◆ What is asked
Can you copy, word for word, every line from the first one below down to the line containing "Open the chart", including both ends and nothing beyond?
═══ Records for this task ═══
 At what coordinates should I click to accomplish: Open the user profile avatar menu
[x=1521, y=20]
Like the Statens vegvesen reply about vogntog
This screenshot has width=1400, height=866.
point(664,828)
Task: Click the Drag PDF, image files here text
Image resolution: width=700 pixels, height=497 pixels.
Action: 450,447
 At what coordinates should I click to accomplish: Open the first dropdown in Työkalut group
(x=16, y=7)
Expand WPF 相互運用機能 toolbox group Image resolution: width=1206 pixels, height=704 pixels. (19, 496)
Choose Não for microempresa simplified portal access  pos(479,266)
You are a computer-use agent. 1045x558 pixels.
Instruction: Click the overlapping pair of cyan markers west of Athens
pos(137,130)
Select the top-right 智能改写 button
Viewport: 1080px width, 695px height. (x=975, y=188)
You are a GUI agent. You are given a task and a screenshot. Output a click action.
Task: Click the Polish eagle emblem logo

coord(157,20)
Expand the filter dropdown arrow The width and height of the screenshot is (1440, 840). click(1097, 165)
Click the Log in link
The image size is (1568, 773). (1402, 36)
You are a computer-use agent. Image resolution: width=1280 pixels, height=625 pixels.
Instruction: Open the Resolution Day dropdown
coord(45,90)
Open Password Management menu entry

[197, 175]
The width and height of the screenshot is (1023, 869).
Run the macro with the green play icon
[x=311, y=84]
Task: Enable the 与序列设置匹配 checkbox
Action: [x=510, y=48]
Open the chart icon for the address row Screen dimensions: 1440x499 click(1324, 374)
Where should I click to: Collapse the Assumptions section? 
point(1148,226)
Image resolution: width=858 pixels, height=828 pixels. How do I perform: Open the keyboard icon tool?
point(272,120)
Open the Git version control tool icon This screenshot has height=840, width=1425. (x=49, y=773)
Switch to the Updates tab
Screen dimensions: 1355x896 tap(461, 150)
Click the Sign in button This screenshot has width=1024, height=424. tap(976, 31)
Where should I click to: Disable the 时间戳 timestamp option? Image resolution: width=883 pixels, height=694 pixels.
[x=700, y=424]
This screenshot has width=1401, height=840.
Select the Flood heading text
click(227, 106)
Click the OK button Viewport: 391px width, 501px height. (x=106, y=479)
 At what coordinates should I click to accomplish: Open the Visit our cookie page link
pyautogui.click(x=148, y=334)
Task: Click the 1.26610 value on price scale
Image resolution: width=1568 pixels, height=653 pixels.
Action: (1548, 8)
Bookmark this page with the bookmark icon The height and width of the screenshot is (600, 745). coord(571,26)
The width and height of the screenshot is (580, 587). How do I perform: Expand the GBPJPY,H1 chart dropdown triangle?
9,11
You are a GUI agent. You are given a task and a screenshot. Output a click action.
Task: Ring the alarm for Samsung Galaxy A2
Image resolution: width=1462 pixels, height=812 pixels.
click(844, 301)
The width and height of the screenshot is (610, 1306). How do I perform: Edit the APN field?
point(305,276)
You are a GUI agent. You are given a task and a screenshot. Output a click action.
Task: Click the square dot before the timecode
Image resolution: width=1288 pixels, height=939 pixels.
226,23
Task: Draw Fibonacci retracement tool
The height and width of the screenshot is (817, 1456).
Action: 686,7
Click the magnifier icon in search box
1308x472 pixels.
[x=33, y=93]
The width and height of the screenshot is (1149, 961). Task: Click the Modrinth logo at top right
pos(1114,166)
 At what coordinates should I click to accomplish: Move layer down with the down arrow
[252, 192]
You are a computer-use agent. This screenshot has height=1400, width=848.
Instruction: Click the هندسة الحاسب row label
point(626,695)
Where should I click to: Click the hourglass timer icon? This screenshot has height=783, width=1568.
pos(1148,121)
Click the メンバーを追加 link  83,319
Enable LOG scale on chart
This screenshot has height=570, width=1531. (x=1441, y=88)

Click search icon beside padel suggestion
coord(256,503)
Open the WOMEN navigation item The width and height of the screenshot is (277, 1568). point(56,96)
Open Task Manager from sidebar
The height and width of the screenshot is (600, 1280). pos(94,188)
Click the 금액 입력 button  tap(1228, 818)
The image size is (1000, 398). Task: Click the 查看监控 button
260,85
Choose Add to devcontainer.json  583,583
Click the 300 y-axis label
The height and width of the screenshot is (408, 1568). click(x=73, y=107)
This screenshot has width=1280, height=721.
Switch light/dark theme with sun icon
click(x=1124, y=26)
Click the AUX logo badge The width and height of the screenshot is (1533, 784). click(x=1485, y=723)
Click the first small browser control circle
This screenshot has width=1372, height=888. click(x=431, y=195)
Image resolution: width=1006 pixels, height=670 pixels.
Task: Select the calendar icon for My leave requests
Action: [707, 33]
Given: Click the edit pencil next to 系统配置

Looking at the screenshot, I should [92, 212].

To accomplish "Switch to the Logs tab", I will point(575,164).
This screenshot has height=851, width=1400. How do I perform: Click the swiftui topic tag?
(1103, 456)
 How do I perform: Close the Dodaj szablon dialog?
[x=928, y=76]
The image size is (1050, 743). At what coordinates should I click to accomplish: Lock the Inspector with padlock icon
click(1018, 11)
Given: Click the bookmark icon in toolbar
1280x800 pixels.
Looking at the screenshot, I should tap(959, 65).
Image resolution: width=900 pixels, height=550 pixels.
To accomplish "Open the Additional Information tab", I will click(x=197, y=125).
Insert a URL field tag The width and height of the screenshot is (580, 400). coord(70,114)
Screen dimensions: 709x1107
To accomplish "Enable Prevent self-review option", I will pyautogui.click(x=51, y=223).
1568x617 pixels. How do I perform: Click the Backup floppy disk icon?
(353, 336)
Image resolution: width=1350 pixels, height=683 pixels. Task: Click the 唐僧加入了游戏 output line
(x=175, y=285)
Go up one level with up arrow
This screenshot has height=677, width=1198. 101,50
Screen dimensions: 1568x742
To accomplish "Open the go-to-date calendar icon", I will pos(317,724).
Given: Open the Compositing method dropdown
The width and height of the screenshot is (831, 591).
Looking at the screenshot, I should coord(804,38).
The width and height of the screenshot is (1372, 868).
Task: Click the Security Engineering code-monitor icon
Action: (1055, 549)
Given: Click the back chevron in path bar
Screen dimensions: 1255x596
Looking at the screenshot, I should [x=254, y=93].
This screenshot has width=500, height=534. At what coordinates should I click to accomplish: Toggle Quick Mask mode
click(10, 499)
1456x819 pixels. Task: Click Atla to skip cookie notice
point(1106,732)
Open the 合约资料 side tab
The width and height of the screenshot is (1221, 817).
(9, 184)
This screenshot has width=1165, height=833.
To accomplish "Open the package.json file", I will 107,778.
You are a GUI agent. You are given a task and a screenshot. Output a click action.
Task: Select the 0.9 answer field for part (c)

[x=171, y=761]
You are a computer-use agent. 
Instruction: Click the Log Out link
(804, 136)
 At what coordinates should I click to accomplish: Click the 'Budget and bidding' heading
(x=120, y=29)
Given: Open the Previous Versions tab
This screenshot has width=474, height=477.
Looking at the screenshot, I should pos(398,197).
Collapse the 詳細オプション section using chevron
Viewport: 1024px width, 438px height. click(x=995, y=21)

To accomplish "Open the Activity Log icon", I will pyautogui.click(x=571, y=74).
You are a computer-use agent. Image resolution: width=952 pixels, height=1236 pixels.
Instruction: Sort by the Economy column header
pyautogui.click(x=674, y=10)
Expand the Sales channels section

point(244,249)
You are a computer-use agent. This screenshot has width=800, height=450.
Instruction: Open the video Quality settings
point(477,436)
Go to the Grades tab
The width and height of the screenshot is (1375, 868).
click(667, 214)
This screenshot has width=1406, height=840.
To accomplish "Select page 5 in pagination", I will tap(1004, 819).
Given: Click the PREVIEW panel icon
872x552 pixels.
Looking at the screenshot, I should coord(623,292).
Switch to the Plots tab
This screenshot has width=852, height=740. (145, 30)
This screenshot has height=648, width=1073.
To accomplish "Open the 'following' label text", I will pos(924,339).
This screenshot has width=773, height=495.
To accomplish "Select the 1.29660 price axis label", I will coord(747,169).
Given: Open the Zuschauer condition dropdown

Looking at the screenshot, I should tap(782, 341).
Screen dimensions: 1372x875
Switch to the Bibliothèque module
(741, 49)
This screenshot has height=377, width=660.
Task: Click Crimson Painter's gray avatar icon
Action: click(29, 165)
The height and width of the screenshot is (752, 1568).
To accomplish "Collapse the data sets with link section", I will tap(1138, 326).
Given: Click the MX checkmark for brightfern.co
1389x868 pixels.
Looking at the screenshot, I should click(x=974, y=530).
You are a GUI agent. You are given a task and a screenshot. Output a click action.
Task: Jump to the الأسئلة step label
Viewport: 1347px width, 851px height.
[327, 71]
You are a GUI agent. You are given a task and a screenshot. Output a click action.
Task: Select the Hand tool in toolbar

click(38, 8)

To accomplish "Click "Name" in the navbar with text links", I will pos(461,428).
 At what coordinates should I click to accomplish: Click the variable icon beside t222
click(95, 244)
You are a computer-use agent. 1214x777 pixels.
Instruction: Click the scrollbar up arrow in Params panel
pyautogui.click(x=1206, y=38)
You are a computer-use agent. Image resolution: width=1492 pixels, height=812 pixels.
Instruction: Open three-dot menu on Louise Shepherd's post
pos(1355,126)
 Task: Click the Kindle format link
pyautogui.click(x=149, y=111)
═══
◆ Output for this exercise
 At what coordinates should I click to accomplish: Open the user profile avatar menu
[x=1521, y=20]
Like the Statens vegvesen reply about vogntog
This screenshot has width=1400, height=866.
point(664,828)
Task: Click the Drag PDF, image files here text
Image resolution: width=700 pixels, height=497 pixels.
Action: 450,447
 At what coordinates should I click to accomplish: Open the first dropdown in Työkalut group
(x=16, y=7)
Expand WPF 相互運用機能 toolbox group Image resolution: width=1206 pixels, height=704 pixels. (19, 496)
Choose Não for microempresa simplified portal access  pos(479,266)
You are a computer-use agent. 1045x558 pixels.
Instruction: Click the overlapping pair of cyan markers west of Athens
pos(137,130)
Select the top-right 智能改写 button
Viewport: 1080px width, 695px height. (x=975, y=188)
You are a GUI agent. You are given a task and a screenshot. Output a click action.
Task: Click the Polish eagle emblem logo

coord(157,20)
Expand the filter dropdown arrow The width and height of the screenshot is (1440, 840). click(1097, 165)
Click the Log in link
The image size is (1568, 773). (1402, 36)
You are a computer-use agent. Image resolution: width=1280 pixels, height=625 pixels.
Instruction: Open the Resolution Day dropdown
coord(45,90)
Open Password Management menu entry

[197, 175]
The width and height of the screenshot is (1023, 869).
Run the macro with the green play icon
[x=311, y=84]
Task: Enable the 与序列设置匹配 checkbox
Action: [x=510, y=48]
Open the chart icon for the address row Screen dimensions: 1440x499 click(1324, 374)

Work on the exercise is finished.